I am using the Everett Fox translation into English because it is the most faithful to the original Hebrew. While every Hebrew word can have many meanings this English translation has been adapted well to the essence of the meaning in Hebrew. This is a very powerful weekly reading of the beginning of the next book: Exodus. While we are highlighting only a mere fraction of the entire reading I strongly encourage you to read the entire portion as it contains such a rich diet of insight and understanding.

“In point of fact, all these media-fire, water and desert-suggest change as a major concern of the book of Exodus. Our text chronicles the start of Israel’s journey as a nation, a transformative journey which takes vastly changed circumstances, a whole generation in time, and indeed several books of recounting to complete.

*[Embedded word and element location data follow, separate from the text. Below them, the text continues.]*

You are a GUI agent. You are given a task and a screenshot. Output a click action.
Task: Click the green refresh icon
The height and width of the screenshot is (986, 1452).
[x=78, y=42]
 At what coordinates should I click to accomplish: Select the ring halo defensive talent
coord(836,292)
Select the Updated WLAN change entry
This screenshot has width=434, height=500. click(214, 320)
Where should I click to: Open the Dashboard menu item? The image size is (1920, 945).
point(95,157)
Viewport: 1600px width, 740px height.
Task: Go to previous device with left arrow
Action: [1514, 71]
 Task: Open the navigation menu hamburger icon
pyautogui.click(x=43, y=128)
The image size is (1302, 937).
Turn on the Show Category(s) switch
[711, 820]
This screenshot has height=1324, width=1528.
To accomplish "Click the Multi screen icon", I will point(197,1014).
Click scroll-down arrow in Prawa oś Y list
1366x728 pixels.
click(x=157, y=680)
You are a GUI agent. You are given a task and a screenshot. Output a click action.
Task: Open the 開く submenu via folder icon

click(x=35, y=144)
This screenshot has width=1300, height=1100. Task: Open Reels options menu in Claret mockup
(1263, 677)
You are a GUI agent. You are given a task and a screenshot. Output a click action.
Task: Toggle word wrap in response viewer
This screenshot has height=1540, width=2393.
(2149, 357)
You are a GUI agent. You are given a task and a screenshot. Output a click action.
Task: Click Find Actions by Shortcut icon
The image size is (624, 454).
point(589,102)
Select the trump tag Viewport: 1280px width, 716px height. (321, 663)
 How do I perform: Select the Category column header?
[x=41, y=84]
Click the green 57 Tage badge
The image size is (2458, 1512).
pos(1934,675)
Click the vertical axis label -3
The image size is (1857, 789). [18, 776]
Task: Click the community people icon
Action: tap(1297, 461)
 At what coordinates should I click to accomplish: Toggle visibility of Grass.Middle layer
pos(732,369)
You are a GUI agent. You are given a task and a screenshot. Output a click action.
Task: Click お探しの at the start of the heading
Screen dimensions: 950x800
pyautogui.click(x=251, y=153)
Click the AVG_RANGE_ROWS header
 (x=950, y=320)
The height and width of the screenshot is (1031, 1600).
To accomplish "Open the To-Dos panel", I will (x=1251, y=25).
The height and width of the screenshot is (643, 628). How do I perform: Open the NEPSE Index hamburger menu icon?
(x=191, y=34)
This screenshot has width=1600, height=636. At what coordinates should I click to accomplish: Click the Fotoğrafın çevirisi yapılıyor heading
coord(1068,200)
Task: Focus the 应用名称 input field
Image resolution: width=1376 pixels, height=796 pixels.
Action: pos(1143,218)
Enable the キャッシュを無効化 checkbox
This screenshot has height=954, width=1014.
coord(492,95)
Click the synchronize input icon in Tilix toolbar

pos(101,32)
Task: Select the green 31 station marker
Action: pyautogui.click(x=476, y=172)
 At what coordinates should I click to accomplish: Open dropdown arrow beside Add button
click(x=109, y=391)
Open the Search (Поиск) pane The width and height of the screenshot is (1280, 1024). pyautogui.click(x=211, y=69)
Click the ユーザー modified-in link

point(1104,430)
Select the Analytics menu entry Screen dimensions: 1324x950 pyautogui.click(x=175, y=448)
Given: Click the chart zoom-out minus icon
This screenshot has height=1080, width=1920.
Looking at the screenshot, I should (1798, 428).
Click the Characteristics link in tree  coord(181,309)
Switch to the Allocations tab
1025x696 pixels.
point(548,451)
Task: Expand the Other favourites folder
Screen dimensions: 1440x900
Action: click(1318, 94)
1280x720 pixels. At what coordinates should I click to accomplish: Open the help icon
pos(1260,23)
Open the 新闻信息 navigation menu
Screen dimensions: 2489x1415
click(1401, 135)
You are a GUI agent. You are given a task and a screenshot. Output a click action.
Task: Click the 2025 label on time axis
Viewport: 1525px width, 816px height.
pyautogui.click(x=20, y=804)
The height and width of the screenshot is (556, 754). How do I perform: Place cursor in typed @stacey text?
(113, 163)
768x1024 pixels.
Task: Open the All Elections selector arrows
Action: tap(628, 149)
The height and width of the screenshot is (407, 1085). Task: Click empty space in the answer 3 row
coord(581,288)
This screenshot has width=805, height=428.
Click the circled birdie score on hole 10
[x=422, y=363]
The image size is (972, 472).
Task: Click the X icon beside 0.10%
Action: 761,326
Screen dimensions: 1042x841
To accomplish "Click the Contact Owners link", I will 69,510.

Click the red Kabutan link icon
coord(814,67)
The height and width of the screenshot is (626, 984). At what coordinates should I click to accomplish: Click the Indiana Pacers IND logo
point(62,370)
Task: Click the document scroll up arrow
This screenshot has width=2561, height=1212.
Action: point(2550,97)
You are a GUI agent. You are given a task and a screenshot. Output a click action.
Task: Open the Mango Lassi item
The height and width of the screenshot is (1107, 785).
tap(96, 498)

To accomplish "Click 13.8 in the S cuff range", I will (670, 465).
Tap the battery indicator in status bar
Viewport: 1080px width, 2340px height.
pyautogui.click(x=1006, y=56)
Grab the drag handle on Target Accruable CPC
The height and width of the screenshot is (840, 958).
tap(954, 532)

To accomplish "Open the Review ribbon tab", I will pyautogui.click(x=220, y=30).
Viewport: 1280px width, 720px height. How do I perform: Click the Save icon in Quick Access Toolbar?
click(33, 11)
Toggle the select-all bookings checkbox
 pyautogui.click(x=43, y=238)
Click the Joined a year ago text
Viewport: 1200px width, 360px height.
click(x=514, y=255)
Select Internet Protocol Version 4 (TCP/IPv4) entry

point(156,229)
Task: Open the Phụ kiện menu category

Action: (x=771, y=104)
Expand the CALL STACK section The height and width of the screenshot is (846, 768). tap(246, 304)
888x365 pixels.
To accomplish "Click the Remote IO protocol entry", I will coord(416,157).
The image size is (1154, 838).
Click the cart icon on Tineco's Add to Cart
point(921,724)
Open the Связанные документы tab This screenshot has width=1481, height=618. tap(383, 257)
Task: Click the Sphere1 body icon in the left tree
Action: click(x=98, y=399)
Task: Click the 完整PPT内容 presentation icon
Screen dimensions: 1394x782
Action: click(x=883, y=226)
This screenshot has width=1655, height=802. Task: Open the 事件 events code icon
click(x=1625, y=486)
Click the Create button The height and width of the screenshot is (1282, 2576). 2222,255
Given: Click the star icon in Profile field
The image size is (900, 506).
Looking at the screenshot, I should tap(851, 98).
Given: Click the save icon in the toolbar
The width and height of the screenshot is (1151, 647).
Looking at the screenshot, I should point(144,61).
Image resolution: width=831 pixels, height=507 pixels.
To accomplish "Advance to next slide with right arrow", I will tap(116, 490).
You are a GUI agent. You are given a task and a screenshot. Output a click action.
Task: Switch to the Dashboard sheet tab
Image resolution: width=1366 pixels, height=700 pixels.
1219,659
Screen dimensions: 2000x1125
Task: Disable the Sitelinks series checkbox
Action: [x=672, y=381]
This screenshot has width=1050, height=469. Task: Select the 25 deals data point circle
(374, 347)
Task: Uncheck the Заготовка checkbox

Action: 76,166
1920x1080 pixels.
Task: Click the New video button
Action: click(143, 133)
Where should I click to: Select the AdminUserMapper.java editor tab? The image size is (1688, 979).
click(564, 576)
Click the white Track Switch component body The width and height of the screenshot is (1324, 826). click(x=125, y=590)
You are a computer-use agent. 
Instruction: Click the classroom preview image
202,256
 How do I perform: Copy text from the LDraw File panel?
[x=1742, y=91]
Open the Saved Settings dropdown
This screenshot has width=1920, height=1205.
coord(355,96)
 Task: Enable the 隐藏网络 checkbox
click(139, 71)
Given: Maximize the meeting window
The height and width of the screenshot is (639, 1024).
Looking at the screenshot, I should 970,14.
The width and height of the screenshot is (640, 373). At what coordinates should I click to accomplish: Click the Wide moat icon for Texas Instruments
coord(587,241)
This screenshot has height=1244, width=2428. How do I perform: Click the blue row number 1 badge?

Exodus is very concerned with topography-not for the purposes of historical recollection (as Genesis was, apparently) but as an account of an inner journey….That goal, the Promised Land, will not be realized in Exodus, because in this book we stand only at the beginning of the journey. Change does not come quickly, and the true molding of a people, like that of an individual, requires formative experiences over time. In Exodus, then, the people of Israel begins in adolescence, as it were. It has survived infancy in Genesis, a period marked by constant threats of physical extinction, and must now begin the tortuous process of learning to cope with adulthood-that is to say, people-hood-in a hostile world.”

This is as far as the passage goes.